You see, I don’t go out all that often. As I’ve written, I live in a small town near Walden Pond, about twenty miles from downtown Boston. My little downtown, if you can call it that, consists of a gas station, a grocery store, and an upscale restaurant, which is usually quite empty. Across the street is a small Catholic church and next to the gas station is the commuter rail station. There’s not much night life going on there.
To get anything close to a night life, I’d have to go into Concord and head to Main Streets Market & Cafe. They’ve got a live band on the weekends and it’s usually quite packed. But, I don’t have any friends that live close and going out means I have to drive everywhere. Between figuring out where to park, how long Pugger can stay alone, to figuring out the best place to meet, going out is a production.So, I stay in. Moving into Boston proper has often been on my mind and my bestie and I have looked at a few places to move in together but nothing has worked out. I almost fear moving out of my little place into an apartment in Boston…I may realize that I still won’t go out and it’s not the location that’s the problem but me.
For the most part, I’ve made dumb decisions when I’ve gone out. Gone home with people I shouldn’t have, shared thoughts that should have remained unspoken, regretted the walk home the next morning. When alcohol courses through my system and there’s a guy around, I drape myself over him like a sheer scarf. Looking back on it, I can laugh at that young woman and feel a little pity. I know it came from a place of longing, of wanting to feel wanted, of needing to feel touched.
Those feelings still exist in me somewhere. I still want to feel wanted, I still crave touch. But not at the expense of my dignity. Not if the relationship ends the following morning. I threw sex around like a dog playing fetch; it meant nothing to me. I was drunk for most of it. I didn’t have sober sex until well into my late twenties. Sex was a toy. I was a toy. They were toys. (I still can’t believe my luck in not catching anything. My friend from high school and I were both a bit promiscuous; we both marvel at our luck).
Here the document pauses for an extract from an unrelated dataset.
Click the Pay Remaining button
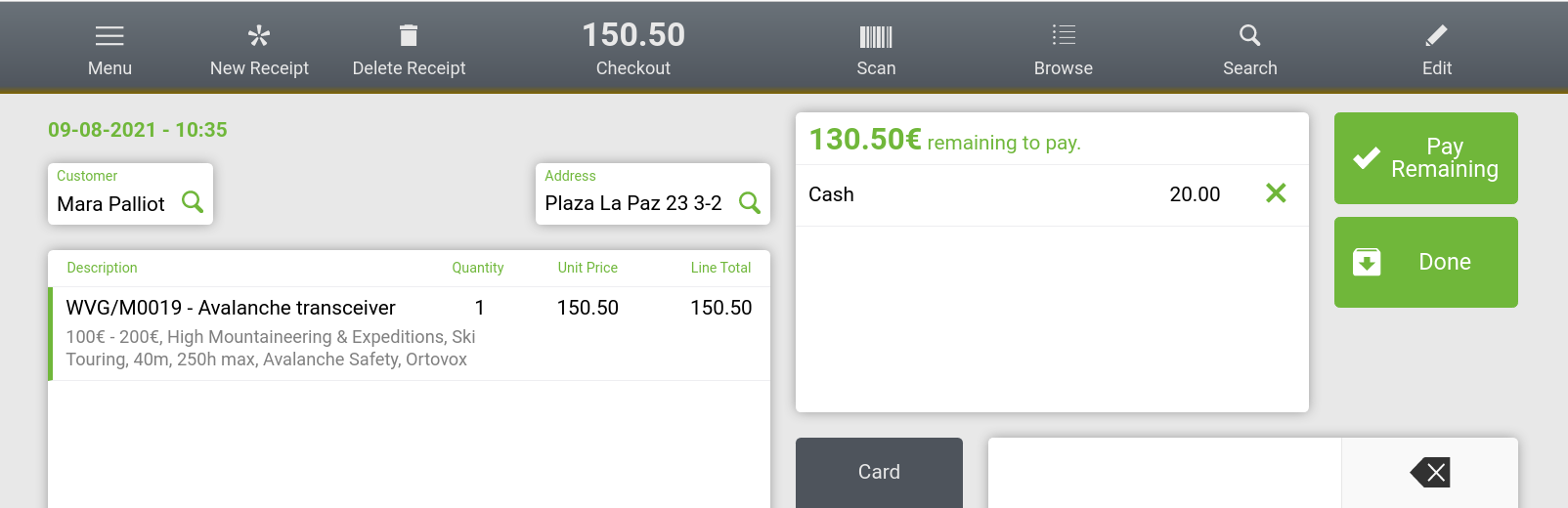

Do you know I was fired from my RA position in university because I was smoking too much pot and having too much sex? This is what the director told me when she let me go three days before the end of the school year. One of my fellow residential assistants had told on me to the director. I don’t blame her or have any contempt for her. And it’s not something I’m proud of (I can’t believe I’m writing this here but aren’t we all fallible human beings?).
I don’t think I have very many years of good decisions underneath me. I was a huge fuck up. I was dealing with some serious shit that I didn’t have words for or the courage to deal with. So, instead, I drank a lot. I did a lot of drugs (cocaine was my lady of liberty). And even when I started to deal with stuff, I still used the drinking, the drugs, and the sex to just feel something else.
There is a twinge of regret. I wish I had more strength and more courage when I was younger. I wish I realized that what makes me _me_ is good. I wish I didn’t allow what I thought other people would think of me change how I felt about myself. It took too, too long to understand that everything—the good, the bad, the ugly—was what made me ME.